Github username: -- Twitter username: -- Submission hash (on-chain): 0xa12d42f476f20830a264cbc23a927d34e2ef13fd1e0364ee588147dbb15ca3be Severity: low

Description: Description

The stateOpenOrPendingArbitration modifier does not accurately reflect its intended functionality, which could lead to unexpected behavior. Despite its name suggesting that it allows both "open" and "pending arbitration" states, the modifier does not include a specific check for the "pending arbitration" state. This could result in functions protected by this modifier being callable only when the question is in an "open" state, potentially bypassing the intended restriction for arbitration-related actions.

Attachments

1. Proof of Concept (PoC)

modifier stateOpenOrPendingArbitration(bytes32 question_id) {
        require(questions[question_id].timeout > 0, "question must exist");
        uint32 finalize_ts = questions[question_id].finalize_ts;
        require(finalize_ts == UNANSWERED || finalize_ts > uint32(block.timestamp), "finalization dealine must not have passed");
        uint32 opening_ts = questions[question_id].opening_ts;
        require(opening_ts == 0 || opening_ts <= uint32(block.timestamp), "opening date must have passed"); 
        _;
    }

2. Revised Code

Add a check for the "pending arbitration" state within the modifier to ensure that the protected functions are accessible only when the question is either open or undergoing arbitration.
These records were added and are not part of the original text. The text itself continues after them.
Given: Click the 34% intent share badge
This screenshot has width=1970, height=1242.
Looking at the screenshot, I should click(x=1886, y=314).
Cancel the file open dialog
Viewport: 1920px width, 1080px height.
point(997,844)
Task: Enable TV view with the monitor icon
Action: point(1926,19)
modifier stateOpenOrPendingArbitration(bytes32 question_id) {
        require(questions[question_id].timeout > 0, "question must exist");
        uint32 finalize_ts = questions[question_id].finalize_ts;
---     require(finalize_ts == UNANSWERED || finalize_ts > uint32(block.timestamp), "finalization dealine must not have passed");
+++     require(
+++     (finalize_ts == UNANSWERED || finalize_ts > uint32(block.timestamp)) || 
+++     questions[question_id].is_pending_arbitration, 
+++     "question must be open or pending arbitration"
+++ );
        uint32 opening_ts = questions[question_id].opening_ts;
        require(opening_ts == 0 || opening_ts <= uint32(block.timestamp), "opening date must have passed"); 
        _;
}

[clesaege]

This modifier is only used when revealing an answer made with commit and reveal. I do understand that the name is not perfect as this modifier could prevent the access to a function when arbitration has started but after the theoretical deadline to correct the answer has passed.

However the way it is used, it's not a problem, because when finalize_ts<block.timestamp, it would be too late to reveal.

According to contest rules, are excluded:

• Issues in third party contracts (those in the interaction folder + Kleros + Curate + DAI) which do not lead to issues with Seer (if you find those, we'll help you report them to their respective projects).
• Issues about code/project quality which do not lead to exploitable vulnerabilities.